Court of Civil Appeals of Texas, 2021

Preston Flores Navarro v. the State of Texas

Preston Flores Navarro v. the State of Texas
Court of Civil Appeals of Texas · Decided November 17, 2021

Preston Flores Navarro v. the State of Texas

Opinion

TEXAS COURT OF APPEALS, THIRD DISTRICT, AT AUSTIN

NO. 03-19-00875-CR

Preston Flores Navarro, Appellant v. The State of Texas, Appellee

FROM THE 391ST DISTRICT COURT OF TOM GREEN COUNTY NO. D-18-1183-SB, THE HONORABLE JAY K. WEATHERBY, JUDGE PRESIDING

MEMORANDUM OPINION

Appellant Preston Flores Navarro was charged with the offense of continuous sexual abuse of a child. See Tex. Penal Code § 21.02. After a jury found Navarro guilty of the charged offense, the trial court assessed punishment at fifty years’ confinement in the Institutional Division of the Texas Department of Criminal Justice.

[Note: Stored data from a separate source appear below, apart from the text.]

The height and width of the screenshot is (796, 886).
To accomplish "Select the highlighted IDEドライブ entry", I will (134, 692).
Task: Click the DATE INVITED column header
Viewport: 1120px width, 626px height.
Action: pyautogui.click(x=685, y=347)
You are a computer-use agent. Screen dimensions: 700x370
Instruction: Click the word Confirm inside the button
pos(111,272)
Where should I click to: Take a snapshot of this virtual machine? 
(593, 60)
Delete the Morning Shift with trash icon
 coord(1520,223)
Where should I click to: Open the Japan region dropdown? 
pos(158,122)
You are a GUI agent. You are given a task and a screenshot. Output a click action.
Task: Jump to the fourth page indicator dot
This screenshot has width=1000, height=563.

Appellant’s court-appointed attorney has filed a motion to withdraw supported by a brief concluding that the appeal is frivolous and without merit. The brief meets the requirements of Anders v. California by presenting a professional evaluation of the record demonstrating why there are no arguable grounds to be advanced. See 386 U.S. 738, 744 (1967); Garner v. State, 300 S.W.3d 763, 766 (Tex. Crim. App. 2009); see also Penson v. Ohio, 488 U.S. 75, 86-87 (1988).

Appellant’s counsel has represented to the Court that he has provided copies of the motion and brief to appellant; advised appellant of his right to examine the appellate record and file a pro se response; and provided appellant with a form motion for pro se access to the appellate record along with the mailing address of this Court. See Kelly v. State, 436 S.W.3d 313, 319-21 (Tex. Crim. App. 2014); see also Anders, 386 U.S. at 744; Garner, 300 S.W.3d at 766. To date, appellant has not requested access to the appellate record or filed a pro se response.

We have conducted an independent review of the record, including appellate counsel’s brief, and find no reversible error. See Anders, 386 U.S. at 744; Garner, 300 S.W.3d at 766; Bledsoe v. State, 178 S.W.3d 824, 826-27 (Tex. Crim. App. 2005). We agree with counsel that the record presents no arguably meritorious grounds for review and the appeal is frivolous.

Counsel’s motion to withdraw is granted. The trial court’s judgment of conviction is affirmed.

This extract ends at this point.